──────── Excerpted data
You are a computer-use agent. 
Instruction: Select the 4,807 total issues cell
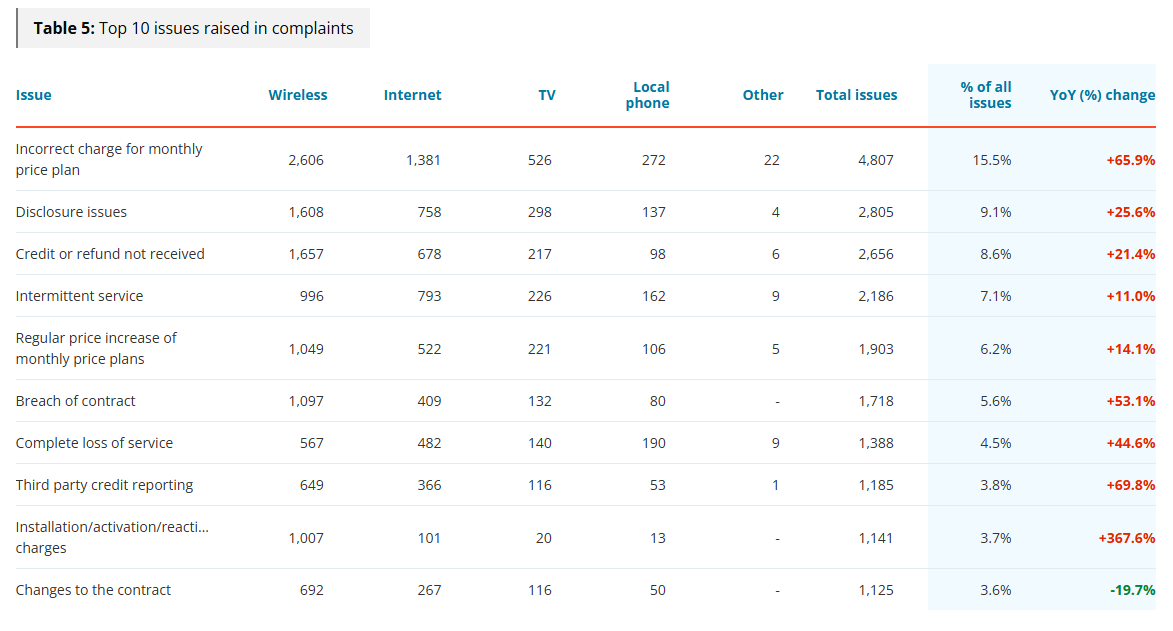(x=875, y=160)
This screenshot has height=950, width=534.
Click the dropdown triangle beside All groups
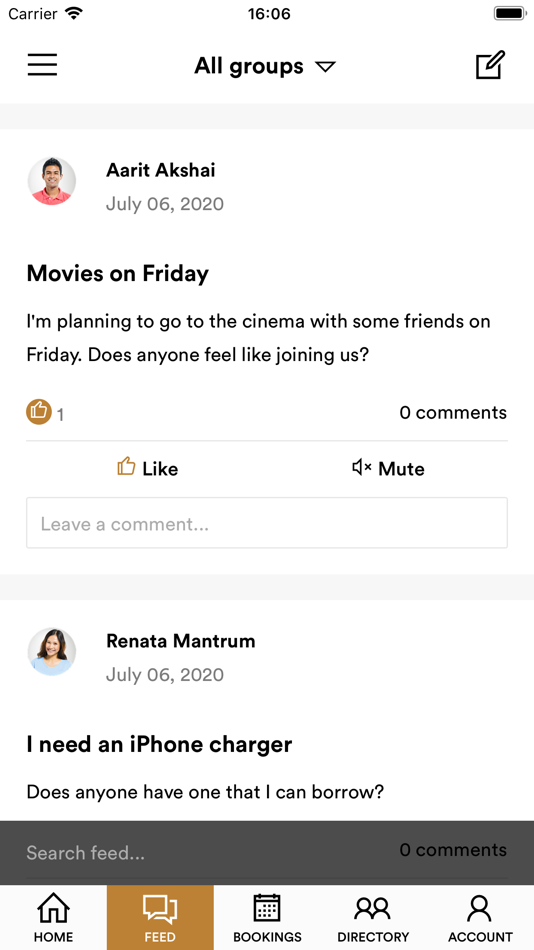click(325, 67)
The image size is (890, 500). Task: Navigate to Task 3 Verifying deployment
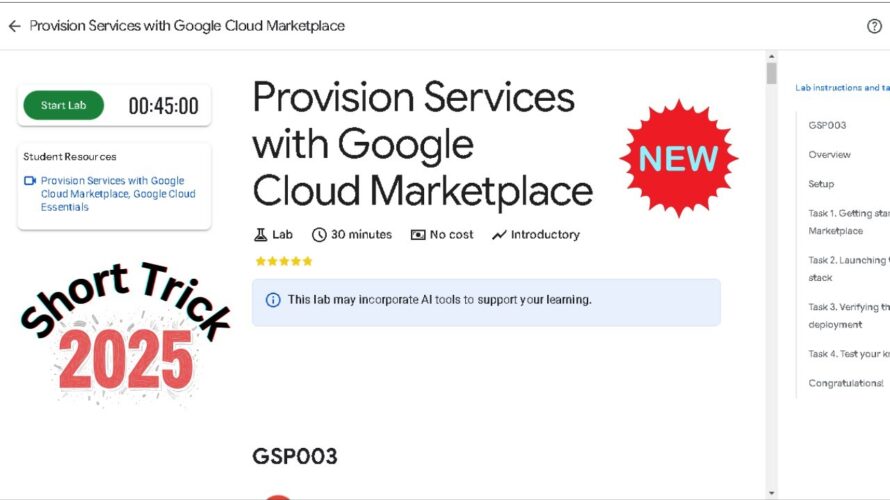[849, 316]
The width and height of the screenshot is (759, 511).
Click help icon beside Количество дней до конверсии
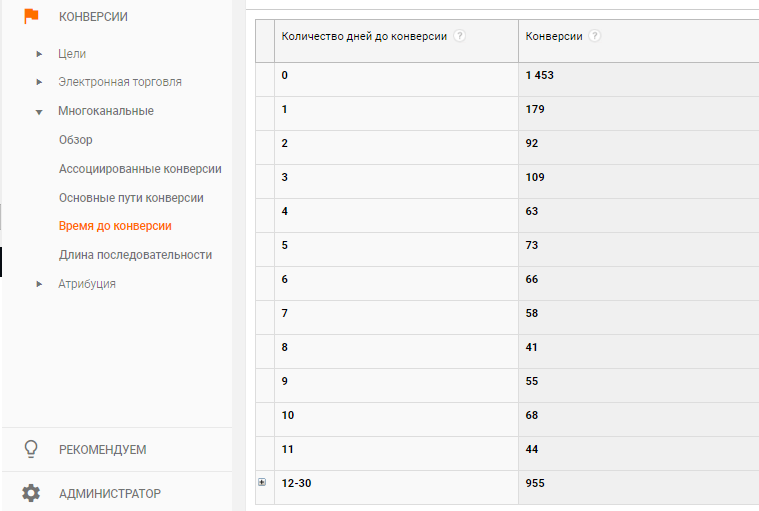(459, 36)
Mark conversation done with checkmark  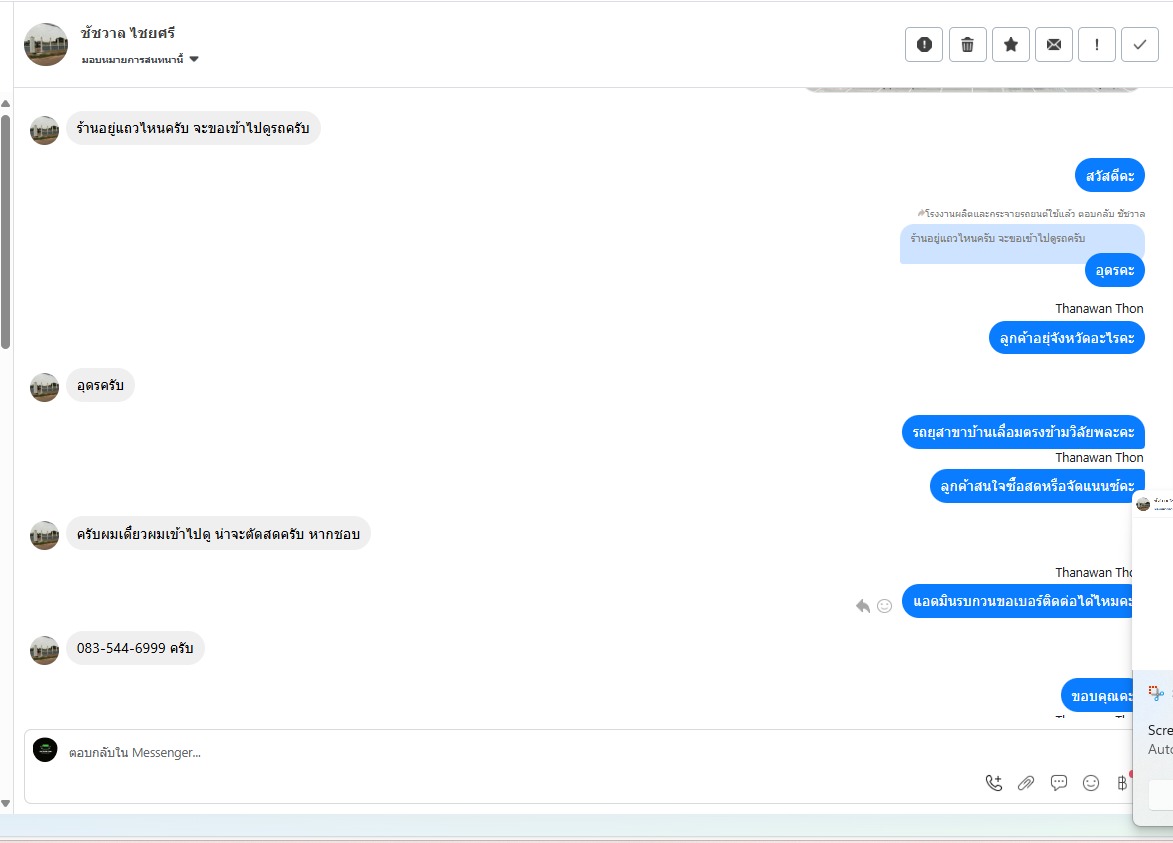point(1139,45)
────────────────
Filter the records above down to the lines containing "height".

### Task response
This screenshot has height=950, width=534.
The width and height of the screenshot is (759, 511).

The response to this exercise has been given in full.